Ndumiso Prince Cele turned to alcohol and drugs in an attempt to cope with the “shame” of suffering from bipolar disorder.
“I started drinking alcohol and using drugs because I felt worthless. I didn’t have any hope,” said 31-year-old Cele, who was diagnosed with the mental health condition when he was 15. He told Health-e that he was still discriminated against by society.
Miracles promised through prayer
Bipolar disorder is an illness that causes severe mood swings, from manic highs to deep depression. It requires treatment and support, says the South African Depression and Anxiety Group (SADAG).
Prior to starting treatment, Cele turned to traditional medicine and over-the-counter drugs for help, and when that didn’t work he went to different churches that promised miracles through prayers. “After knocking on so many doors without being healed, I finally made a choice to seek medical help,” he said.
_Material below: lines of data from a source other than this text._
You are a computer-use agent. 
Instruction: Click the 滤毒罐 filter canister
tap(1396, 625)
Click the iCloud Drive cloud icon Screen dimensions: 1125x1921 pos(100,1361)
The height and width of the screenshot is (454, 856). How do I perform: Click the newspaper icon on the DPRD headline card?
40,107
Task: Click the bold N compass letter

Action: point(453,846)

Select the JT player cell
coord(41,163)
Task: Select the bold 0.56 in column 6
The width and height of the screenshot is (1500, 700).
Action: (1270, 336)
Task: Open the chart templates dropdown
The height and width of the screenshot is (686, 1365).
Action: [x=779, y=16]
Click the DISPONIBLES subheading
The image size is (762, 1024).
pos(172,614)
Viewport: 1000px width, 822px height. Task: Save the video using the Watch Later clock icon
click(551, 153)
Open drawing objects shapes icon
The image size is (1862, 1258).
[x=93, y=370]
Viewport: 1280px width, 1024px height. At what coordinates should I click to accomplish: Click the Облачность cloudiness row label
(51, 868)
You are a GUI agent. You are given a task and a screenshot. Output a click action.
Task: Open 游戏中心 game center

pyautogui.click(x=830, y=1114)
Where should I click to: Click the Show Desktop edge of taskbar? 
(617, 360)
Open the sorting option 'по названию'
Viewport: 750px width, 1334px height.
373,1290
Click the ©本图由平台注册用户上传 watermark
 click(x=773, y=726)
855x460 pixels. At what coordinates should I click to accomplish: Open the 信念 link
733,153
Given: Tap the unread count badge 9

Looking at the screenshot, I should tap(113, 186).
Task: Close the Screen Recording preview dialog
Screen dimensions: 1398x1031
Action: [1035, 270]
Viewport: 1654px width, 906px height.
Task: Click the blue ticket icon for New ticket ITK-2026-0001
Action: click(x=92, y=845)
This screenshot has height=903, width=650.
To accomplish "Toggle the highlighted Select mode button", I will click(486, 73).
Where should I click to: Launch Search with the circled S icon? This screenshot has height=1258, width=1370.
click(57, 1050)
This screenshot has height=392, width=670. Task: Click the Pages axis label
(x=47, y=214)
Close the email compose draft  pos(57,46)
According to SADAG, bipolar disorder affects a significant number of South Africans, and usually shows in late adolescence and early adulthood. There are several types of bipolar disorders and all involve episodes of depression and mania to different degrees.
Cele said his biggest challenge was not drinking because when he abused substances he became violent and stopped taking his medication. He sought help for his alcoholism and drug addiction and said that, with medication and counselling, he is able to manage the disorder successfully.
According to the US-based Mayo Clinic, there is no single bipolar disorder test, so a diagnosis is usually made on the basis of the symptoms meeting several criteria.